> **IL SUO COMPITO**
Trascriva parola per parola l'intero testo sul male che colpisce gli innocenti.

Ma il male spesso colpisce anche chi non ha colpa.
Esatto. Il problema è proprio questo: il male non colpisce solo chi lo compie. Se io agisco senza scrupoli, magari inquinando o bruciando sostanze tossiche, quel male ricade su persone innocenti. E allora Dio fa qualcosa di infinitamente più grande: si fa bambino. Prende la nostra carne, una carne piena di contraddizioni, una carne debole. Non ci fa un predicozzo sul peccato originale o sull’origine del male. Dice: io lo prendo su di me.
Che cosa significa, concretamente, questo “prendere su di sé”?
Significa diventare un bambino non “speciale” perché è Dio, ma un bambino come gli altri. Assumere fino in fondo la fragilità umana, fino alla morte, fino alla morte di croce. Ed è proprio quell’atto d’amore che sconfigge la morte e la trasforma in Pasqua.
Come si riflette tutto questo nei volti dei bambini malati?
Qui, davanti a un bambino sofferente che non ha alcuna colpa – né lui né i suoi genitori – io contemplo Gesù che si fa bambino debole, bambino emarginato, per poter offrire a tutti un’esperienza di amore in qualsiasi stagione della vita.

> **CONTENUTO DEL DATASET**

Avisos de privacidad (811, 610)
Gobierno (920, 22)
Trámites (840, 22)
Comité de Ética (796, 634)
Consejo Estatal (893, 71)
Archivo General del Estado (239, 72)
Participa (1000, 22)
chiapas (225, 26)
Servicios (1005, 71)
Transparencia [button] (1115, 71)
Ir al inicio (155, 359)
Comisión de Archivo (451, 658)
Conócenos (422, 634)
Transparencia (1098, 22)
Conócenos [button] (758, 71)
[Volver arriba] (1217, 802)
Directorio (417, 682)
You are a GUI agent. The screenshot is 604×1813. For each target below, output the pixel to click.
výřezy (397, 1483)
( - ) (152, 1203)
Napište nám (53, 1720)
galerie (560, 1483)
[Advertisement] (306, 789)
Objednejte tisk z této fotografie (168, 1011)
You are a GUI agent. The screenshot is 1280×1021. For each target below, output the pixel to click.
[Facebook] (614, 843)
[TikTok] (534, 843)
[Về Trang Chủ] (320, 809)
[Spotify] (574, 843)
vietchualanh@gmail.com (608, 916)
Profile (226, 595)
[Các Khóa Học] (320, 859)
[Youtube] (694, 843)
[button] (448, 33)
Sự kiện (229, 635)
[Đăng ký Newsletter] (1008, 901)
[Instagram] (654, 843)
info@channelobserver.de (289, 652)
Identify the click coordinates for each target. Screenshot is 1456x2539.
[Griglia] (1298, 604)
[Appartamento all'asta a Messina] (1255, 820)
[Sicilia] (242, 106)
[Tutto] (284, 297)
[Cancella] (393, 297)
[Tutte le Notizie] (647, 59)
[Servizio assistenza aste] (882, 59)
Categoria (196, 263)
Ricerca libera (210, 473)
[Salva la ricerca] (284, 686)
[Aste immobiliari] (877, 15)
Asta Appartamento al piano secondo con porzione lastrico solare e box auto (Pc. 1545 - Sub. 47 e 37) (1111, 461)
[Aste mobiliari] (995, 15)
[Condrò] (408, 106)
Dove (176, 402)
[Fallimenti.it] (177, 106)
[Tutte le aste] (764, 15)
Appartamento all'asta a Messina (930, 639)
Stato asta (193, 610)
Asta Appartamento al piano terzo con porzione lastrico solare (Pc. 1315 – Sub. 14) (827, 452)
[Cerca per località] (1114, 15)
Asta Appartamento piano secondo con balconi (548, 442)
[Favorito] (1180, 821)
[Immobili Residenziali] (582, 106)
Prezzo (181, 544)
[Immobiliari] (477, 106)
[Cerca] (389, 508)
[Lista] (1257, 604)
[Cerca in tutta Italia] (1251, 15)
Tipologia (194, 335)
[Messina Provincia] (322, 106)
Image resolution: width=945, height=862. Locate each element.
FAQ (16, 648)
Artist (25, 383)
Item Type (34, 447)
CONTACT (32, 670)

> **SPAZIO RISPOSTA**
Ma il male spesso colpisce anche chi non ha colpa.
Esatto. Il problema è proprio questo: il male non colpisce solo chi lo compie. Se io agisco senza scrupoli, magari inquinando o bruciando sostanze tossiche, quel male ricade su persone innocenti. E allora Dio fa qualcosa di infinitamente più grande: si fa bambino. Prende la nostra carne, una carne piena di contraddizioni, una carne debole. Non ci fa un predicozzo sul peccato originale o sull’origine del male. Dice: io lo prendo su di me.
Che cosa significa, concretamente, questo “prendere su di sé”?
Significa diventare un bambino non “speciale” perché è Dio, ma un bambino come gli altri. Assumere fino in fondo la fragilità umana, fino alla morte, fino alla morte di croce. Ed è proprio quell’atto d’amore che sconfigge la morte e la trasforma in Pasqua.
Come si riflette tutto questo nei volti dei bambini malati?
Qui, davanti a un bambino sofferente che non ha alcuna colpa – né lui né i suoi genitori – io contemplo Gesù che si fa bambino debole, bambino emarginato, per poter offrire a tutti un’esperienza di amore in qualsiasi stagione della vita.